Watch Channels 2, 4, and 5’s coverage of the long-running floods around St. Louis, or listen to any radio coverage of tornadoes ripping through southwestern Missouri and Jefferson City, and you’ll notice two phrases are missing: “climate change” and “urban poor.”
To local weather forecasters and station executives, all of this is just bad weather, unconnected to a rapidly heating earth. Maybe they don’t believe they’re connected. Retired Fox 2 meteorologist Dave Murray, for instance, has said for years that human-caused climate change is “unproven.” Or maybe it’s because they know audiences don’t seem to want to hear about climate change.
MSNBC host Chris Hayes tweeted about global warming, public opinion and the media last year, saying, “Almost without exception, every single time we’ve covered (climate change) it’s been a palpable ratings killer, so the incentives (to cover global warming) aren’t great.”
Ignoring climate change’s role in increased floods, droughts, heat waves and severe storms also ignores a pile of studies showing that the urban poor will get hit hardest. But if you ignore the problem, it’s pretty easy to ignore the victims. Last year’s National Climate Assessment, which President Donald Trump’s regime tried unsuccessfully to bury, did not.
Hundreds of government scientists broke down their findings geographically. And their predictions for the Midwest read more like today’s news, with floods, increased severe storms, drought and, of course, heat. St. Louis by the 21st century’s end will see anywhere between 15 and 50 days a year over 100 degrees every year.
That will turn St. Louis’s miles of brick buildings into a giant heat island. The elderly, infants and toddlers, and people unable to afford skyrocketing electric bills to run air conditioning will die first from heat exposure. According to a 2014 report from the Massachusetts Institute of Technology and the Oak Ridge National Laboratory, rising temperatures will short out huge swathes of the electric grid, potentially cutting off electricity, and air conditioning, to tens of millions of people at a time.

## Data extract
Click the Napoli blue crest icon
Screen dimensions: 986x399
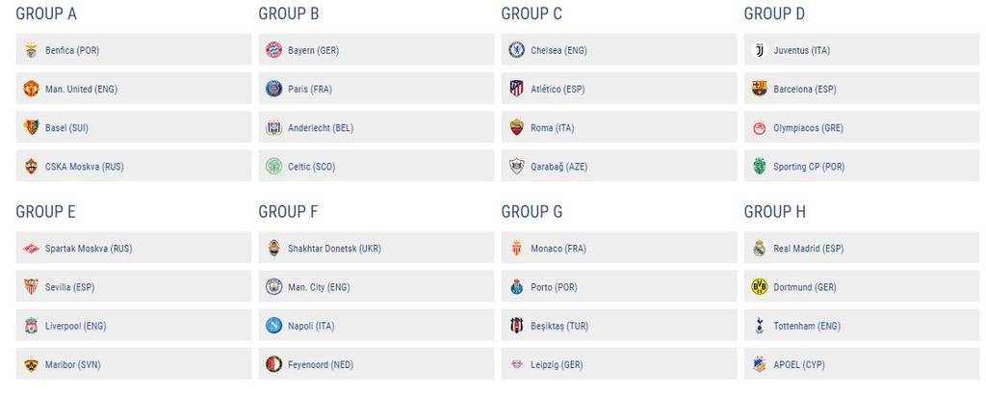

## Instructions to follow
Pick up the piece on climate change and St. Louis's urban poor after its final sentence and extend it. The listing has no connection to the piece on climate change and St. Louis's urban poor.

## Response to this task
As temperatures climb, air quality will get worse, especially in cities such as St. Louis, surrounded by river valleys and already known for wicked humidity. As increased heat and humidity trap polluted air, people will get sick and die from respiratory illnesses. The Asthma and Allergy Foundation already ranks St. Louis as the sixth worst city in the country for asthma. Because of inability to afford regular health care, and the indoor pollution in older inner-city apartments and homes, African-Americans already suffer from asthma at three times the rate of the overall population. That means the urban poor, already the least able to withstand rising temperatures, will be the first to become seriously ill from declining air quality.
The government scientists’ report also predicts a drastic increase in severe storms and floods, with disasters like those of the past month becoming regular features. Floods along the Mississippi River and its tributaries will regularly inundate hundreds of thousands of low-income people, almost all of them black, that live in the flat-as-a-pool-table flood plain that runs miles inland on the Illinois side of the river.
The study predicts that more than 2,000 people a year in the Midwest will die prematurely from the cascading dominoes of high heat, poor air quality, and declining quality of both the food and the water supply. The biggest threat to public health, and especially the health of the urban poor, will come from new diseases that have mutated in the fecund climate of global warming, and from diseases carried by a population forced into mass migration trying to escape the heat.
This is the future unless we take drastic action to slash greenhouse gas emissions. And it was caused by polluters supported by conservatives who denied science, profiteered from oil and coal, and installed as a matter of tribal faith the right-wing claim that none of this is happening.